[Word and element location records]

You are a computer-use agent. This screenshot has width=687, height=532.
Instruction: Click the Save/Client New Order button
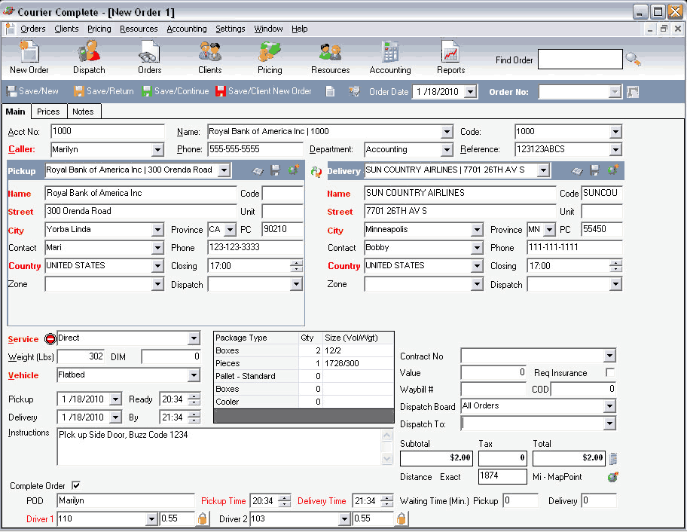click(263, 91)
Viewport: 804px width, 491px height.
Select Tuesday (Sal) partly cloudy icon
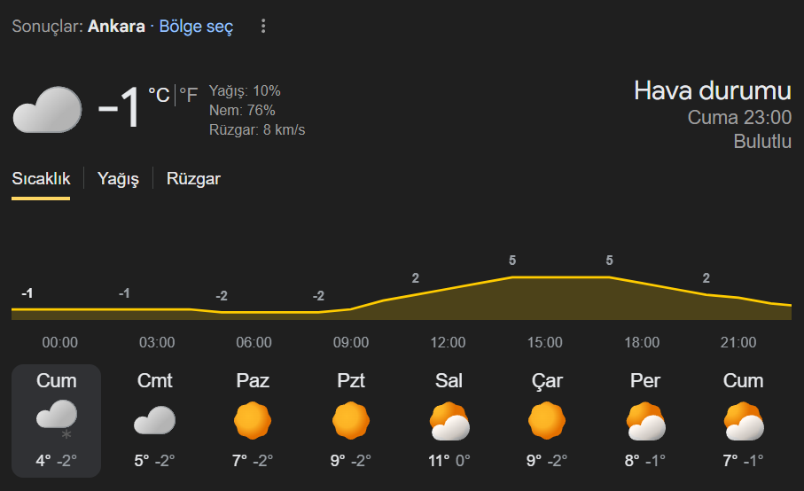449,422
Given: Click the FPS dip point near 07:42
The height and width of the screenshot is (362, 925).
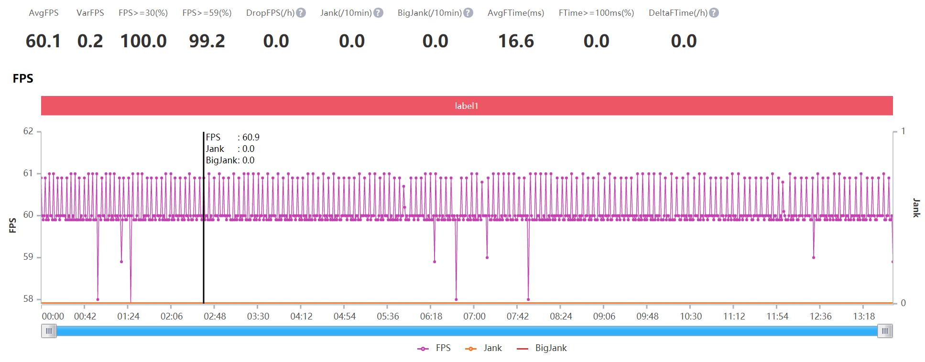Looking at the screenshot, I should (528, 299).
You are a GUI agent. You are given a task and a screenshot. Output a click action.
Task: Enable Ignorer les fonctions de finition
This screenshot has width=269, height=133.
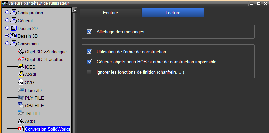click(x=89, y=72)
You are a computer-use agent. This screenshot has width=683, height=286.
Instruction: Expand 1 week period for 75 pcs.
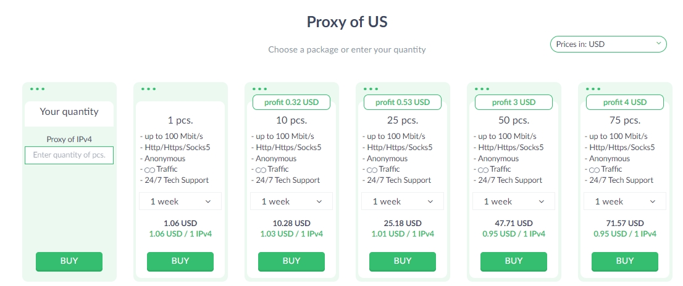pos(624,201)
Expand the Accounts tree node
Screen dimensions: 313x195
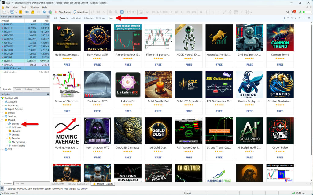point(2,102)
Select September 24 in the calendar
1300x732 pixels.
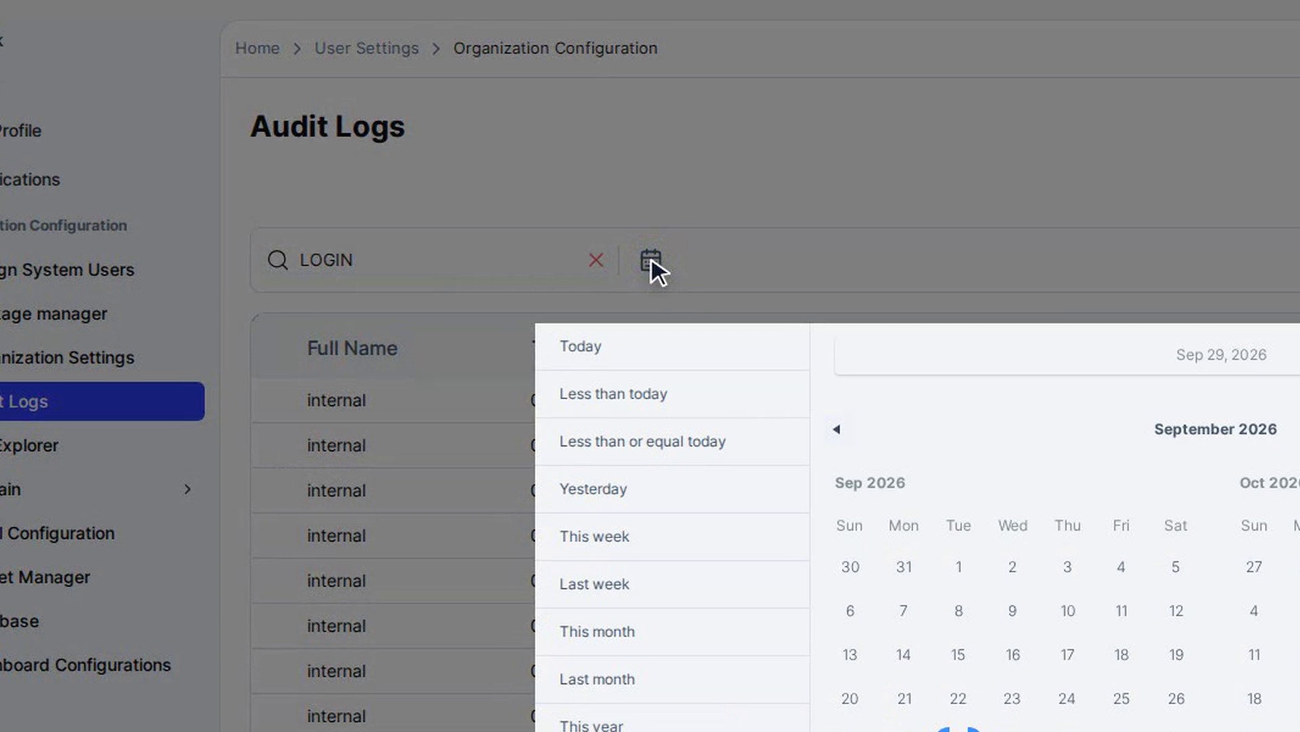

### Task description
Swap "Instruction" for "Command" throughout all the records above, keeping everything else unchanged, and leave the pictures out of your answer.

### Exercise solution
You are a computer-use agent. This screenshot has width=687, height=532.
Command: Click the Save/Client New Order button
click(263, 91)
Viewport: 804px width, 491px height.
Select Tuesday (Sal) partly cloudy icon
449,422
Given: Click the FPS dip point near 07:42
The height and width of the screenshot is (362, 925).
Looking at the screenshot, I should (528, 299).
You are a GUI agent. You are given a task and a screenshot. Output a click action.
Task: Enable Ignorer les fonctions de finition
This screenshot has width=269, height=133.
click(x=89, y=72)
You are a computer-use agent. This screenshot has width=683, height=286.
Command: Expand 1 week period for 75 pcs.
pos(624,201)
Expand the Accounts tree node
Screen dimensions: 313x195
point(2,102)
Select September 24 in the calendar
1300x732 pixels.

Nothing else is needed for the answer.